Il n’empêche que les principaux indices américains affichent leur plus mauvaise clôture depuis fin juin. La spirale baissière a cependant été enrayée in extremis et de nombreux day traders se sont fait dérouiller alors qu’ils pensaient avoir gagné la partie.
Les vendeurs auront l’occasion de prendre leur revanche car le Dow Jones a fait une incursion sous les 12 500 points. Le S&P, quant à lui, s’est enfoncé jusque vers 1 348 points. Tout ceci confirme l’alourdissement de la tendance avec le mouvement correctif amorcé sur cassure des supports moyen terme les 24 et 25 octobre dernier.

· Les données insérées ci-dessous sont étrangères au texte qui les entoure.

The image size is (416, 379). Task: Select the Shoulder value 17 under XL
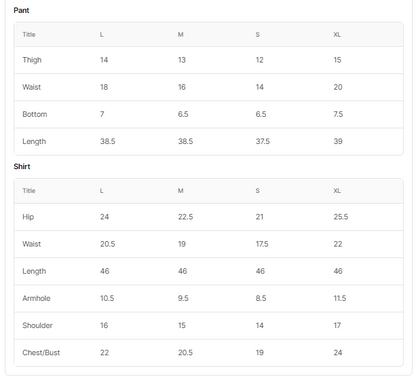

Au lendemain d’un décrochage de 1,5%, les acheteurs sont apparus absents durant 90% de la séance, se gardant bien de se lancer dans une vague de rachats à bon compte.
▪ La Fed prépare ses nouvelles cartouches de liquidités
Les circonstances se prêtaient théoriquement au retour du risk on, alors que la Fed confirmait jeudi soir être déterminée à soutenir la croissance par tous les moyens dont elle dispose.
Wall Street ne semble même plus entendre cette promesse implicite de prolonger l’opération Twist, qui expire le 31 décembre, par la mise en place de nouvelles mesures monétaires dès le 1er janvier.
De nombreux membres de la Fed (dont James Bullard ou plus récemment Janet Yellen) se sont déjà exprimés pour qualifier les 40 milliards de dollars d’achats mensuels de MBS annoncés mi-septembre potentiellement insuffisants pour doper l’économie américaine.
Les stratèges les plus influents (et généralement bien informés) sont convaincus que la taille du QE3 pourrait être accrue — voire doublée — au cours des prochains mois.
Nous supposons que certains initiés ont intégré depuis longtemps cette perspective dans leurs calculs et jugent que la promesse de plus de liquidités ne permettra pas aux Etats-Unis d’échapper au ralentissement conjoncturel qui frappe l’Europe. Cette dernière affiche une récession de 0,2% au troisième trimestre. Pour le Japon le PIB affiche -0,9% ; quant à la Chine, les véritables chiffres de la croissance sont probablement plus proches des 5% que des 7,5% réitérés pour 2013.
Parmi les signes précurseurs de sérieuses difficultés qui se profilent parallèlement à la falaise fiscale, l’indice Philly Fed a plongé, passant de +5,7 vers -10,7 en novembre. Le numéro un mondial de la distribution Wal-Mart voit ses perspectives de chiffre d’affaires se contracter au quatrième trimestre aux Etats-Unis, malgré Thanksgiving et les achats de Noël.
Nous ne voyons pas quel cadeau monétaire la Fed pourrait encore faire aux marchés qui ne se solde pas par un fiasco en termes d’emploi et de croissance.